I don't see how Pirsig fails to recognize the term "good" beyond functional
uses. One of his main points is that Good is beyond definition, and placing
it beyond the reach of definition kind of obliterates any inevitable failure
to see beyond functional uses, doesn't it?

STRUAN:
You wouldn't say that they
are bad answers because you have a simplistic and restricted notion of what
good is. Clearly, in
most contexts, 2 + 2 = 5 is a bad answer. This is such an obvious truth that
I would be astounded if
anybody reading this were to disagree (then again?).

JON:

It's really a matter of perspective, isn't it? Imagining a hypothetical
situation (perhaps strange to our current matrix of thought) where 2 + 2 = 5
is a good answer is not impossible.

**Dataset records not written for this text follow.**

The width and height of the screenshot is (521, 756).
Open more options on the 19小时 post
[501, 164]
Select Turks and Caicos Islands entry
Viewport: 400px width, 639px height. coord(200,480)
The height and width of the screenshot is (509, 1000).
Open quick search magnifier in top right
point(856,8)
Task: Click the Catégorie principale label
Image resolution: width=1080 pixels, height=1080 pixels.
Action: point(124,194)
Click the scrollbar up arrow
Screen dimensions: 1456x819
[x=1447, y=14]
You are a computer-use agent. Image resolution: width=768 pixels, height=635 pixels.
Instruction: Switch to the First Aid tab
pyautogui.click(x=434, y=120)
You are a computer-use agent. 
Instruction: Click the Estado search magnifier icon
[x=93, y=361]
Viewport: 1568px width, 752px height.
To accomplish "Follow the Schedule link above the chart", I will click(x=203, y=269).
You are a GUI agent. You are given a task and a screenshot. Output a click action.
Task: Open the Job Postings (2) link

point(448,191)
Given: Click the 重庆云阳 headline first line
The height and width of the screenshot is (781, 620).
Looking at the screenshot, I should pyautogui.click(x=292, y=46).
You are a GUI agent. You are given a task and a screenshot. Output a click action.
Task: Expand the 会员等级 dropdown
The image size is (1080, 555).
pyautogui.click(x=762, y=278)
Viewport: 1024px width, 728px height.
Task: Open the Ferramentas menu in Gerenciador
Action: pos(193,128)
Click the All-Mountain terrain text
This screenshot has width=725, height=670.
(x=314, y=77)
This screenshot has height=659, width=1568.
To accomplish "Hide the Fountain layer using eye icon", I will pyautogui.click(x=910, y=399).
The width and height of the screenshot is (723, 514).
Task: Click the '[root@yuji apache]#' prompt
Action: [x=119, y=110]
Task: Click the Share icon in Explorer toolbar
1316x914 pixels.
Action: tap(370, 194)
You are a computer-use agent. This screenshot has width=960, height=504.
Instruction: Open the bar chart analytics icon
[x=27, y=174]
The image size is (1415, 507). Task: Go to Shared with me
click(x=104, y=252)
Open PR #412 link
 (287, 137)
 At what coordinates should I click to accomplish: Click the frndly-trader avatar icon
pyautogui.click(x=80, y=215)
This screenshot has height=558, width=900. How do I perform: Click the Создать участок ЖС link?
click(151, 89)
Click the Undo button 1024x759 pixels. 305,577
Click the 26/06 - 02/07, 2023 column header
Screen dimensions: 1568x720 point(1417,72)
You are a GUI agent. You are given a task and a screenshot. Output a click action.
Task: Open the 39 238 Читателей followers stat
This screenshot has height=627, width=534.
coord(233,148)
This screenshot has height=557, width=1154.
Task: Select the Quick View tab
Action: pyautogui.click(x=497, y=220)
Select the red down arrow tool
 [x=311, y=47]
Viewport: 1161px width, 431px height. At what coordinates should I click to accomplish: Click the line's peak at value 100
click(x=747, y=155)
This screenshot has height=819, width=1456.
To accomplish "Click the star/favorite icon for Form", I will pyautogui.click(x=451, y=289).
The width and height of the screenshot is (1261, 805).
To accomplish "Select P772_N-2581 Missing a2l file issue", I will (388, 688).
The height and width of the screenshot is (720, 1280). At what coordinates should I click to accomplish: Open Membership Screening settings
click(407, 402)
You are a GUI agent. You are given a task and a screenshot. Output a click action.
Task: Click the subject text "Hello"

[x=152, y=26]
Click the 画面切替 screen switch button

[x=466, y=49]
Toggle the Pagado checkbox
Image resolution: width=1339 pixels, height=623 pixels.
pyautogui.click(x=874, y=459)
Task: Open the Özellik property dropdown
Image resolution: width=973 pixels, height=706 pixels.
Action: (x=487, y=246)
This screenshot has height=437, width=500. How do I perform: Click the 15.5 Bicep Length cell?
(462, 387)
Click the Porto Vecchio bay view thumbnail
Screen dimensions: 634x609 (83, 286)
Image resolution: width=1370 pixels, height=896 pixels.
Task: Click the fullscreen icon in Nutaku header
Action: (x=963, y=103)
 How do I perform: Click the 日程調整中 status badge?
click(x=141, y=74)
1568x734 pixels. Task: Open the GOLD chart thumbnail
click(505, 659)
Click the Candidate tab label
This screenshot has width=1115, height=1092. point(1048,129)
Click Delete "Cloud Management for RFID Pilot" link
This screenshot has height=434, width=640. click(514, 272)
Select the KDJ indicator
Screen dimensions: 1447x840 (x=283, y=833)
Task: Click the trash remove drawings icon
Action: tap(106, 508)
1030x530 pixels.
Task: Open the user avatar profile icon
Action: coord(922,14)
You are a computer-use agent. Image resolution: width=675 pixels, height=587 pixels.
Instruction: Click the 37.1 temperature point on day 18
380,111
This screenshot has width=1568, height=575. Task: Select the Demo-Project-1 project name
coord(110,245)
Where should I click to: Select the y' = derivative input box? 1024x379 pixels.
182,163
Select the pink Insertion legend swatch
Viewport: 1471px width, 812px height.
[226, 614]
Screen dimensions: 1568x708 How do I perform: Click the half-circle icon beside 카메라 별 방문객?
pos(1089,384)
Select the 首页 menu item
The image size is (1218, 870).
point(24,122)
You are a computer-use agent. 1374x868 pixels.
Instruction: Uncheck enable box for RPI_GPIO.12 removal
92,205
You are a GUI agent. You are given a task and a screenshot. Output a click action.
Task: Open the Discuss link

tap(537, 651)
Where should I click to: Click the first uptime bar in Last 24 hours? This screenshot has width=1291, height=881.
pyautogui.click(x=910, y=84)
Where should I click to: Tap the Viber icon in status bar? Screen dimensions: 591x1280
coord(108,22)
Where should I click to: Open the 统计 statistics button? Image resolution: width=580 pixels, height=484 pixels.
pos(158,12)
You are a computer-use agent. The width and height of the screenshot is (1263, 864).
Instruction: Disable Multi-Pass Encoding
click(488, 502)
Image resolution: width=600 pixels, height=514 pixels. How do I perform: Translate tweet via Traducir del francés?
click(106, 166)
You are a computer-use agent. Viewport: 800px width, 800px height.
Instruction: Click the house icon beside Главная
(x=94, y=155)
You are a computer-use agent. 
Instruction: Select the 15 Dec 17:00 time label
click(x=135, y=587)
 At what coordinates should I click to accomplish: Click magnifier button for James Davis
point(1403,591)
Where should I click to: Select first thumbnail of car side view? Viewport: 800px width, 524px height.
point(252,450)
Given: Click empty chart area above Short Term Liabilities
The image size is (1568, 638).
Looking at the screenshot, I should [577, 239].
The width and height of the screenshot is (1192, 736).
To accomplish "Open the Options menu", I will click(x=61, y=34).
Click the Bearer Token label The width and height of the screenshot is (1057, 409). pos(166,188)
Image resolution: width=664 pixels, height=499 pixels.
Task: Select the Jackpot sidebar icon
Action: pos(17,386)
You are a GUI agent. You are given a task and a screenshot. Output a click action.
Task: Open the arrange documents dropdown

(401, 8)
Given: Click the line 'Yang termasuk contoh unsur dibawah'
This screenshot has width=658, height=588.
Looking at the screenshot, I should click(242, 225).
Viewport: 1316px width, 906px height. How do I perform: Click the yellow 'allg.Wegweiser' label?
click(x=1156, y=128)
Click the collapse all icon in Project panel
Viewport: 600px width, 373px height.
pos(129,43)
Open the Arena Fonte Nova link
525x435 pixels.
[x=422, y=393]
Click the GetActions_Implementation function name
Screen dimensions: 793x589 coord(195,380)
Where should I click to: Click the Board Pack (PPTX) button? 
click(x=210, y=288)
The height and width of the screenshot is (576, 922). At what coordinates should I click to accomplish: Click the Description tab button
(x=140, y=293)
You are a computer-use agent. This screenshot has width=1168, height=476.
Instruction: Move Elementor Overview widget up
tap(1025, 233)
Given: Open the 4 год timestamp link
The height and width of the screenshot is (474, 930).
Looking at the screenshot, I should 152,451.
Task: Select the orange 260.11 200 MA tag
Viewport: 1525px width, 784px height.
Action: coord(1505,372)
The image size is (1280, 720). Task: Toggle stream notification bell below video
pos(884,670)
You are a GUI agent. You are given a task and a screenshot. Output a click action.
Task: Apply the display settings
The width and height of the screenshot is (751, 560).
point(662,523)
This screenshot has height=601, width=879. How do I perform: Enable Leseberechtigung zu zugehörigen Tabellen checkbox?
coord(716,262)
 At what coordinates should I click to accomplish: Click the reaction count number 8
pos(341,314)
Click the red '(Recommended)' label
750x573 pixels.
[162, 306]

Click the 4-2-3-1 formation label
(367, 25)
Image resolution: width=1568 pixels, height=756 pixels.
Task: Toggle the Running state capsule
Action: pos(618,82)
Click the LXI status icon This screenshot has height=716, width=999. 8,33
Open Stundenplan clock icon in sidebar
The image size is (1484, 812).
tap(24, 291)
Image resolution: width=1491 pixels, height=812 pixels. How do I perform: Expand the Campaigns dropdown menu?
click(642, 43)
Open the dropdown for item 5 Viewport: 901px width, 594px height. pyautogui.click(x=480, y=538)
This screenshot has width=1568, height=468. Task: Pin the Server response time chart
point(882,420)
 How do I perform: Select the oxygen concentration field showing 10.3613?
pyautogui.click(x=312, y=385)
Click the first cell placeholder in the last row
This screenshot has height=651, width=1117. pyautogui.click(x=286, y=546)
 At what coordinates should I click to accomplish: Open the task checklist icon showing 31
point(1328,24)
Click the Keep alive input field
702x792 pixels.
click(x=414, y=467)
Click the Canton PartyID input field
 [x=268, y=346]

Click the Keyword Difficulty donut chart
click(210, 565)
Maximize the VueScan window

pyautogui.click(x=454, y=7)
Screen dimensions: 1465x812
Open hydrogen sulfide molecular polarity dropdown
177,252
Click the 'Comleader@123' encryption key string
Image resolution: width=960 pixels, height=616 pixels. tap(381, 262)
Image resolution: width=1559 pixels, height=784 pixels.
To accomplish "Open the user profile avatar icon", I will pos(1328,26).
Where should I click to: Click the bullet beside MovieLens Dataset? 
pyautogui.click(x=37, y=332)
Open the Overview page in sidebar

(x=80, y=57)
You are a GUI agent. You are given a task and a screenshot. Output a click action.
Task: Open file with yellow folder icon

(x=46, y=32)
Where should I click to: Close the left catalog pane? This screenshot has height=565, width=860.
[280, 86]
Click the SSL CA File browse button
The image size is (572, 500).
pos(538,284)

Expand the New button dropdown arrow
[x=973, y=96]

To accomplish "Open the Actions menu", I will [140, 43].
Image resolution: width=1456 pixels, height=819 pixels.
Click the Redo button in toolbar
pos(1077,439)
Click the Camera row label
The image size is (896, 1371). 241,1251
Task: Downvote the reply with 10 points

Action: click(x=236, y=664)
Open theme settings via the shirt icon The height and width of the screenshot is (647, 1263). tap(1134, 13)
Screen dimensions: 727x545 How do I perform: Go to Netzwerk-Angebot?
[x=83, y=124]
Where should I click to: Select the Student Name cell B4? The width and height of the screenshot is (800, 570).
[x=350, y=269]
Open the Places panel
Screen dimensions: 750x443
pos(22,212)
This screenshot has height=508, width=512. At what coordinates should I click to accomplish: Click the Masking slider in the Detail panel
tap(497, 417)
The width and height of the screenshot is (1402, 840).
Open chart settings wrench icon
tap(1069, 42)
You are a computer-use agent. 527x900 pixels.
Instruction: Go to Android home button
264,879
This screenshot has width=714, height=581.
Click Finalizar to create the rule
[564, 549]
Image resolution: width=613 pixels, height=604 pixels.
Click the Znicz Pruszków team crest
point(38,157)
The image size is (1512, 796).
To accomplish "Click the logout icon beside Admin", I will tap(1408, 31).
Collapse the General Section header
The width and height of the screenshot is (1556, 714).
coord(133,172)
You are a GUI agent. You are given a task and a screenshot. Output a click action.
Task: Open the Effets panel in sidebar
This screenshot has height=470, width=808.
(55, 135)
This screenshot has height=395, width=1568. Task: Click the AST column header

Just odd, from our limiting present
perspective.

To say flatly that 2+2=5 is bad could be considered simplistic and
restricted. It may not be popular in "most contexts" but it's a matter of
perspective. One can certainly conceive hypothetical (if perhaps odd)
situations where 2+2=5 has value and is good.

STRUAN:
It seems obvious to me that the goodness (or badness) of a
bird's nest is of a fundamentally different order to the goodness (or
badness) of me returning a
lost £5 note to its owner. I realise that you disagree and I realise why you
disagree. This does not
change the fact that you have blurred a very useful and important boundary
for no gain and you are
wrong to do so.

JON:

You are making a big deal over what you call "the good of utility" and "the
good of morality." I think it's a matter of common sense; helping humans is
more Moral than helping animals. We know this. The MOQ doesn't suggest
otherwise. Just a you often say we make an unnecessarily big deal over the
subject-object division in Pirsig's metaphysics, I think you are doing the
same thing by making a big deal over "good utility/good morality."